Ogni progetto richiede una motivazione… Negli anni, diversi sono i progetti a cui ho potuto partecipare, tra i quali, in particolare, quello nell’ambito dell’assistenza agli anziani fragili e Alzheimer, realizzato insieme a stimati colleghi e in partnership con importanti associazioni (ADA Lazio, AUSER Lazio, ANTEAS Lazio, ALZHEIMER UNITI Onlus, Casa della Solidarietà Onlus). Aldilà del progetto in sé vorrei soffermarmi a ricordare la fondamentale esperienza dello “stare in relazione”, come “strumento” che renda davvero possibile qualsiasi relazione d’aiuto. A questo proposito non posso fare a meno di ricordare un seminario tenuto dall’emerito dott. Fasolo sui pazienti anziani, un incontro ricco di spunti di riflessione. Primo fra tutti i pensieri risuonava il termine “VECCHIO”: Fasolo iniziò a parlare di sé come nonno in pensione introducendo, così, il gruppo di vecchi, muovendosi dai fattori terapeutici del gruppo al sovradosaggio. Il vocabolario dei sinonimi e contrari riporta: (sinon.) di tarda età, anziano, longevo, attempato, decrepito, antiquato, disusato, logoro, cadente; (contr.) giovane, nuovo, recente. E’ proprio qui il punto, vecchio può essere associato a qualcosa di passato, stra-usato o fuori moda e, quindi, qualcosa che non serve più, da buttare, da cambiare con il nuovo. Tuttavia, proprio citando Fasolo, parliamo di persone, di soggettività, di esperienze di vita…

In fondo un cambiamento richiede la consapevolezza di ciò che

è passato per fare in modo che vi sia la separazione da esso e l’individuazione del nuovo.

■ PARTI DELL'ESERCIZIO ■
A: Secondo il brano proposto, perché un cambiamento richiede la consapevolezza di ciò che è passato? Rispondi in una o due frasi.
B: Stabilisci se ciascuna affermazione concorda con il brano proposto, rispondendo sì o no e citando le parole del brano che lo decidono. (i) Il progetto di assistenza agli anziani fragili e Alzheimer è stato realizzato in partnership con alcune associazioni. (ii) Il seminario del dott. Fasolo trattava dei pazienti giovani. (iii) Tra i contrari di "vecchio" il vocabolario riporta "recente".

■ DATI PRESENTATI ■
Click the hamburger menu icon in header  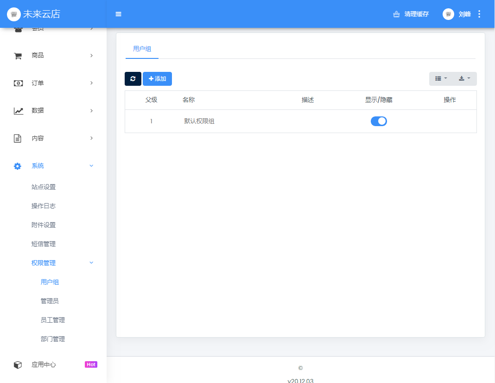click(x=119, y=14)
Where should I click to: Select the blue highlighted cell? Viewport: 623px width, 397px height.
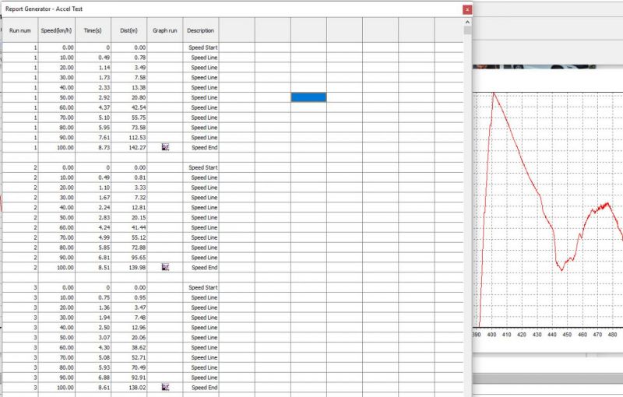pyautogui.click(x=308, y=97)
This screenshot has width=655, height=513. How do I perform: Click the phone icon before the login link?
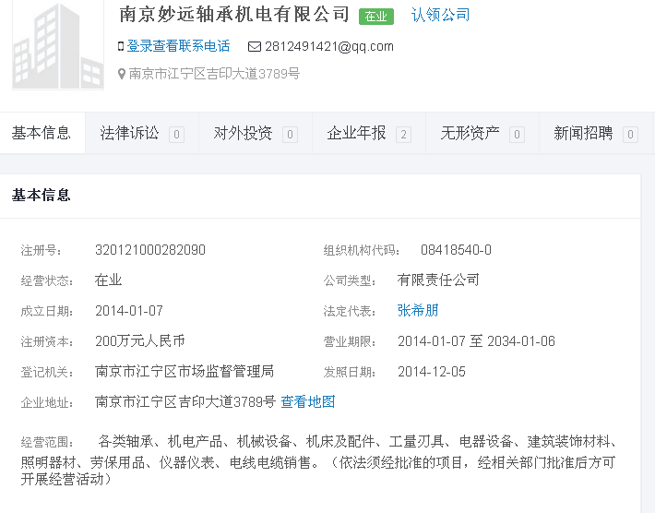click(x=121, y=46)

■ SVOLGIMENTO DELLE CONSEGNE ■
A: Questa consapevolezza serve a far sì che avvenga la separazione da ciò che è passato e l'individuazione del nuovo.

B:
(i) Sì: "in partnership con importanti associazioni".
(ii) No: "un seminario tenuto dall’emerito dott. Fasolo sui pazienti anziani".
(iii) Sì: "(contr.) giovane, nuovo, recente".